Он замолчал, пораженный выражением лица Штрума.
— Я думал, думал об этом,— сказал Штрум.— И меня однажды охватил ужас! Вот вас пугает несовершенство человека. Но кто еще, скажем, в моей лаборатории, думает над всем этим? Соколов? Огромный талант, но он робок, преклоняется перед силой государства, считает, нет власти не от Бога. Марков? Он совершенно вне вопросов добра, зла, любви, морали. Деловой талант. Он решает вопросы науки, как шахматный этюдист. Савостьянов, о котором я вам говорил? Он милый, остроумный, прекрасный физик, но он то, что называется бездумный, пустой малый. Привез в Казань гору фотографий знакомых девиц в купальных костюмах, любит пофрантить, выпить, танцор. Для него наука — спорт: решить вопрос, понять явление — то же, что поставить спортивный рекорд. Важно, чтобы не обштопали! А ведь и я сегодня не думаю всерьез обо всем этом. Наукой должны заниматься в наше время люди великой души, пророки, святые! А науку делают деловые таланты, шахматные этюдисты, спортсмены. Не ведают, что творят. Вы! Но вы — это вы. Берлинский Чепыжин не откажется работать с нейтронами! Что тогда? А я, а со мной, что со мной происходит? Все мне казалось простым, ясным, а теперь нет, нет… Знаете, Толстой считал свои гениальные творения пустой игрой. А мы, физики, творим не гениально, а пыжимся, пыжимся.

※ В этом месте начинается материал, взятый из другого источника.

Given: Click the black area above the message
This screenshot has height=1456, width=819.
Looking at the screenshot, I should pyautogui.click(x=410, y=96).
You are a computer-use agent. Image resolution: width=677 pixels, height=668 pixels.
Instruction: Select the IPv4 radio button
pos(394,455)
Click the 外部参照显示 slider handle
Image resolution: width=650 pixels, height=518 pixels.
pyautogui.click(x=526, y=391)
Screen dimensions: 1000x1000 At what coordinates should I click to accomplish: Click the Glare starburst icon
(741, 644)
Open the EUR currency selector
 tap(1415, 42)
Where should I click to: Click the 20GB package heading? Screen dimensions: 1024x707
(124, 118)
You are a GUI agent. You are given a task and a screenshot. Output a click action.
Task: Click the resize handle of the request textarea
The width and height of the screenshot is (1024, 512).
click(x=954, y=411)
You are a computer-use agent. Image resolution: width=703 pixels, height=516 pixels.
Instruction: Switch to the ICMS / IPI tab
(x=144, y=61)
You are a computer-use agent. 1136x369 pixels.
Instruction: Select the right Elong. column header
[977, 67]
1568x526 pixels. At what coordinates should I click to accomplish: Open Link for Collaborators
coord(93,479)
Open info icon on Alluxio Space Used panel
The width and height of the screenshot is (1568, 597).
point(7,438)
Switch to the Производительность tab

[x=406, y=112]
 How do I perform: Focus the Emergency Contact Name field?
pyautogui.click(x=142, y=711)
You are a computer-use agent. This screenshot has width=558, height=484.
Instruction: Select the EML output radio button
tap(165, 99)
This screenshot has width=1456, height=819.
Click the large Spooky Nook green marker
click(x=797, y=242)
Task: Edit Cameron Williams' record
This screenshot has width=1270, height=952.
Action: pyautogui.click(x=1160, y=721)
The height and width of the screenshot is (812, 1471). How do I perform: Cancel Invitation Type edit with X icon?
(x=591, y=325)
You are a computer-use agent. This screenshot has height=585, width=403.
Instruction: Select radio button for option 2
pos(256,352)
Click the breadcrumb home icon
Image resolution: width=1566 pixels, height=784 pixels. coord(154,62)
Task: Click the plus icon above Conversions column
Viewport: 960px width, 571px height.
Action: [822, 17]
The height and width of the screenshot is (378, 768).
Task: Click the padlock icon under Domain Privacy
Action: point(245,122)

Ресницы Штрума часто заморгали.
— Где мне взять веру, силы, стойкость? — быстро проговорил он, и в голосе его послышался еврейский акцент.— Ну что я вам могу сказать? Вы знаете горе, которое меня постигло, а сегодня меня травят только за то, что я…
Он не договорил, быстро встал, ложечка упала на пол. Он дрожал, руки его дрожали.
— Виктор Павлович, успокойтесь, прошу вас,— сказал Чепыжин.— Давайте говорить о чем-нибудь другом.
— Нет-нет, простите. Я пойду, что-то у меня с головой делается, извините меня.
Он стал прощаться.
— Спасибо, спасибо,— говорил Штрум, не глядя в лицо Чепыжину, чувствуя, что не может справиться с волнением.
Штрум спускался по лестнице, и слезы текли по его щекам.
26
Штрум вернулся домой, когда все спали. Ему казалось, что он до утра просидит за столом, переписывая и перечитывая свое покаянное заявление, решая в сотый раз — идти ли ему завтра в институт.